C. Appréciation de la Cour
137. En vertu de l’article 46 de la Convention, les Hautes Parties contractantes s’engagent à se conformer aux arrêts définitifs rendus par la Cour dans les litiges auxquels elles sont parties, le Comité des Ministres étant chargé de surveiller l’exécution de ces arrêts. Il en découle notamment que, lorsque la Cour constate une violation, l’État défendeur a l’obligation juridique non seulement de verser aux intéressés les sommes allouées au titre de la satisfaction équitable prévue par l’article 41, mais aussi de prendre des mesures individuelles et/ou, le cas échéant, générales dans son ordre juridique interne, afin de mettre un terme à la violation constatée par la Cour et d’en effacer les conséquences, l’objectif étant de placer le requérant, autant que possible, dans une situation équivalente à celle dans laquelle il se serait trouvé s’il n’y avait pas eu manquement aux exigences de la Convention (voir, parmi beaucoup d’autres, Scozzari et Giunta c. Italie [GC], nos 39221/98 et 41963/98, § 249, CEDH 2000‑VIII, Verein gegen Tierfabriken Schweiz (VgT) c. Suisse (no 2) [GC], no 32772/02, § 85, CEDH 2009, et Scoppola, précité, § 147).
138. Certes, l’État défendeur reste libre en principe, sous le contrôle du Comité des Ministres, de choisir les moyens de s’acquitter de ses obligations au titre de l’article 46 § 1 de la Convention, pour autant que ces moyens soient compatibles avec les conclusions contenues dans l’arrêt de la Cour (Scozzari et Giunta, précité, § 249). Toutefois, dans certaines situations particulières, pour aider l’État défendeur à remplir ses obligations au titre de l’article 46, la Cour peut chercher à indiquer le type de mesures, individuelles et/ou générales, qui pourraient être prises pour mettre un terme à la situation ayant donné lieu à un constat de violation (Broniowski c. Pologne [GC], no 31443/96, § 194, CEDH 2004‑V, et Stanev c. Bulgarie [GC], no 36760/06, §§ 255-258, CEDH 2012).
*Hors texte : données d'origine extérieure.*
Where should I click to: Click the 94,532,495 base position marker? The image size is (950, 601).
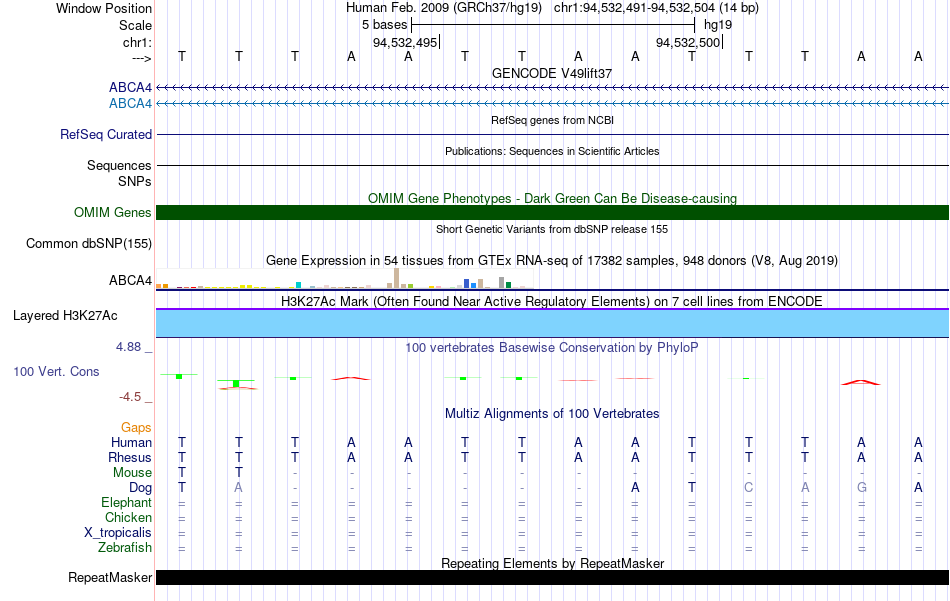pyautogui.click(x=405, y=42)
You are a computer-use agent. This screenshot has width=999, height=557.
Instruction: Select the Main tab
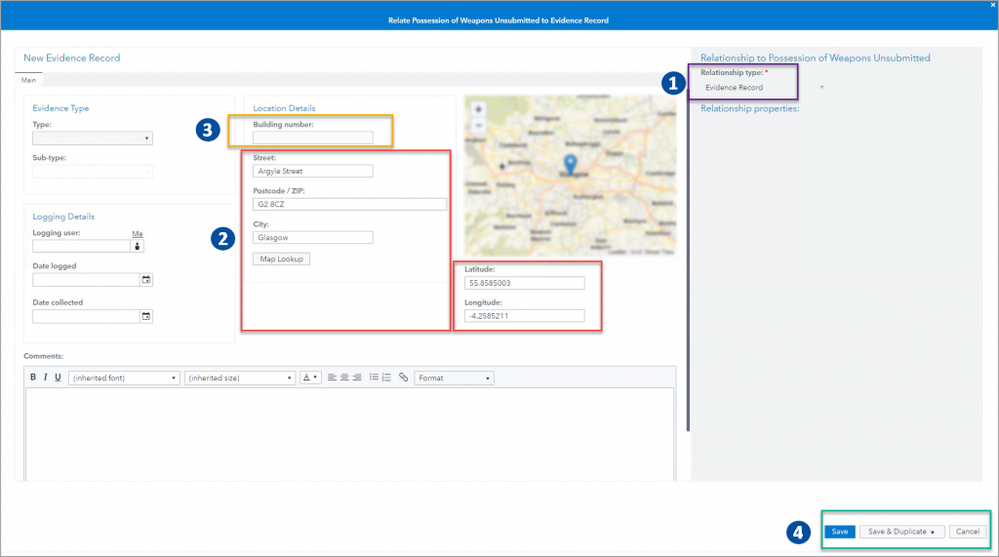point(29,80)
Parfois même, lorsque la nature de la violation constatée n’offre pas réellement de choix parmi différentes sortes de mesures susceptibles d’y remédier, la Cour peut décider d’indiquer une seule mesure individuelle (Assanidzé c. Géorgie [GC], no 71503/01, §§ 202-203, CEDH 2004‑II, Alexanian c. Russie, no 46468/06, §§ 239-240, 22 décembre 2008, et Fatullayev c. Azerbaïdjan, no 40984/07, §§ 176-177, 22 avril 2010).
139. La Grande Chambre souscrit à la conclusion de la chambre et estime que la présente espèce appartient à cette dernière catégorie d’affaires. Eu égard aux circonstances particulières de l’espèce et au besoin urgent de mettre fin aux violations constatées de la Convention, elle estime qu’il incombe à l’État défendeur d’assurer la remise en liberté de la requérante dans les plus brefs délais.
IV. SUR L’APPLICATION DE L’ARTICLE 41 DE LA CONVENTION
140. Aux termes de l’article 41 de la Convention :
« Si la Cour déclare qu’il y a eu violation de la Convention ou de ses Protocoles, et si le droit interne de la Haute Partie contractante ne permet d’effacer qu’imparfaitement les conséquences de cette violation, la Cour accorde à la partie lésée, s’il y a lieu, une satisfaction équitable. »
141. La requérante sollicite une indemnité pour le dommage moral dont elle se dit victime ainsi que le remboursement des frais et dépens exposés. Le Gouvernement conteste la demande formulée au titre du dommage moral.
A. Arrêt de la chambre
142. Dans son arrêt, la chambre a octroyé à la requérante 30 000 euros (EUR) pour préjudice moral. Elle lui a accordé 1 500 EUR au titre des frais et dépens exposés pour les besoins de la procédure suivie devant elle.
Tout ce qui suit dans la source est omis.